PROBLEM DETAILS.
Everything from the first line of the entries through the line containing "Click the small" is to be retyped exactly, and nothing beyond it.
____ INPUT
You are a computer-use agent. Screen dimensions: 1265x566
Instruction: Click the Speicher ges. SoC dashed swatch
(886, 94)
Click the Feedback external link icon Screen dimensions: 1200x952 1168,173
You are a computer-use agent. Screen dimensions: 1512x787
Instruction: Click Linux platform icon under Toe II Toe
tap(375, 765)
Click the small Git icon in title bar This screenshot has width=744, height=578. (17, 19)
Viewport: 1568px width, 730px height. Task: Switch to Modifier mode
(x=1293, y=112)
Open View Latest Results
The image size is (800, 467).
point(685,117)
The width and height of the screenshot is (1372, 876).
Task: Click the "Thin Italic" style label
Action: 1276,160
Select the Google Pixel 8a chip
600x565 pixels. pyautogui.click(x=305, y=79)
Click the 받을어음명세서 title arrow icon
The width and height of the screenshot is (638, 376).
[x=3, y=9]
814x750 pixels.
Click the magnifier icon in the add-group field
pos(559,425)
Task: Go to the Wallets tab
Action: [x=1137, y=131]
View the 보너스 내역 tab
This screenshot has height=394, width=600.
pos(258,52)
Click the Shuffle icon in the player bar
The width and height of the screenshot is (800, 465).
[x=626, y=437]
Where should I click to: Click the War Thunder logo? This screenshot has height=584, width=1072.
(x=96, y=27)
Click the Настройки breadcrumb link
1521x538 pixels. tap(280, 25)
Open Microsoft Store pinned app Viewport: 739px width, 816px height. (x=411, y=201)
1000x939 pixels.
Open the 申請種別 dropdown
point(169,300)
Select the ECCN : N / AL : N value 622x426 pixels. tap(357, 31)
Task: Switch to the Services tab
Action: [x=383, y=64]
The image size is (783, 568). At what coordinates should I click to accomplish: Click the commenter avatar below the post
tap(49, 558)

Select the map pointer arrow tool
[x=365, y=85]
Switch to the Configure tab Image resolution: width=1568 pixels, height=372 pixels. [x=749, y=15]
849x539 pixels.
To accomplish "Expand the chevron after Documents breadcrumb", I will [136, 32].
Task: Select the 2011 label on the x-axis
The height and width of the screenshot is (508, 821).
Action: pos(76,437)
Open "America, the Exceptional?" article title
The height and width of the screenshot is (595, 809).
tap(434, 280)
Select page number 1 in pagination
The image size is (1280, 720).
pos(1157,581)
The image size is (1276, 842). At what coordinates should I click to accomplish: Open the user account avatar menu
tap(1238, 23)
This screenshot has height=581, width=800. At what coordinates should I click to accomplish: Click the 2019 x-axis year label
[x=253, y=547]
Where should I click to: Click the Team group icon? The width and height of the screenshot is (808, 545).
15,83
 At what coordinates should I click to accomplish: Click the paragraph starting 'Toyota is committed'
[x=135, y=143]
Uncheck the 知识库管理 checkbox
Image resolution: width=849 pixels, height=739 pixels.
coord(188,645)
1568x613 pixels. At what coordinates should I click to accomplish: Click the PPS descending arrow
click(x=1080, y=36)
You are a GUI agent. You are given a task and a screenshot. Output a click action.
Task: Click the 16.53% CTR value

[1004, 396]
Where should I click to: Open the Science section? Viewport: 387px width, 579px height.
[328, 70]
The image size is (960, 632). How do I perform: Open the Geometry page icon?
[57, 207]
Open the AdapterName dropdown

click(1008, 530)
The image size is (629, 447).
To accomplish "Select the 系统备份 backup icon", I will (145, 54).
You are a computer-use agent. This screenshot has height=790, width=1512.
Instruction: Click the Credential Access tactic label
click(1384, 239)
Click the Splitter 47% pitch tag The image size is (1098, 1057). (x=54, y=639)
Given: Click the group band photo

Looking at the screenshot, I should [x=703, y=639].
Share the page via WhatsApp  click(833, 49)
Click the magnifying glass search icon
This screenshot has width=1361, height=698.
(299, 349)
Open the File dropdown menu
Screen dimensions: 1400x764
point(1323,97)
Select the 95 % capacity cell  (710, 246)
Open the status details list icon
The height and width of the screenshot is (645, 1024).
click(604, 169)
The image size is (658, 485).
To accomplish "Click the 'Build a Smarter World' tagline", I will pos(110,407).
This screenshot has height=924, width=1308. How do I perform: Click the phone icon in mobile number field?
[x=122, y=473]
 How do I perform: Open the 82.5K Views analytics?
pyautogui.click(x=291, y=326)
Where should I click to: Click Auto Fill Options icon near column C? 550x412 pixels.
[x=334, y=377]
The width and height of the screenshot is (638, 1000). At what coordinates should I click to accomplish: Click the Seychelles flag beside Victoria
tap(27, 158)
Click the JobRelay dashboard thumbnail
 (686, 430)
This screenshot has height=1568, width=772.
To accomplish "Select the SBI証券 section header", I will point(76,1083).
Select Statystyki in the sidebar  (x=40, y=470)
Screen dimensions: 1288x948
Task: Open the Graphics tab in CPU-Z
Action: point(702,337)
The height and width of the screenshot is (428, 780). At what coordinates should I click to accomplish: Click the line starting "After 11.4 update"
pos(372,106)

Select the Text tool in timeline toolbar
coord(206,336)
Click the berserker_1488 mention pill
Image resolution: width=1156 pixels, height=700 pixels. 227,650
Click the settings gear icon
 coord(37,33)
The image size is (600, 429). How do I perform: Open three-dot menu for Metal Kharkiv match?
________
ANSWER TO THE PROBLEM.
You are a computer-use agent. Screen dimensions: 1265x566
Instruction: Click the Speicher ges. SoC dashed swatch
(886, 94)
Click the Feedback external link icon Screen dimensions: 1200x952 1168,173
You are a computer-use agent. Screen dimensions: 1512x787
Instruction: Click Linux platform icon under Toe II Toe
tap(375, 765)
Click the small Git icon in title bar This screenshot has width=744, height=578. (17, 19)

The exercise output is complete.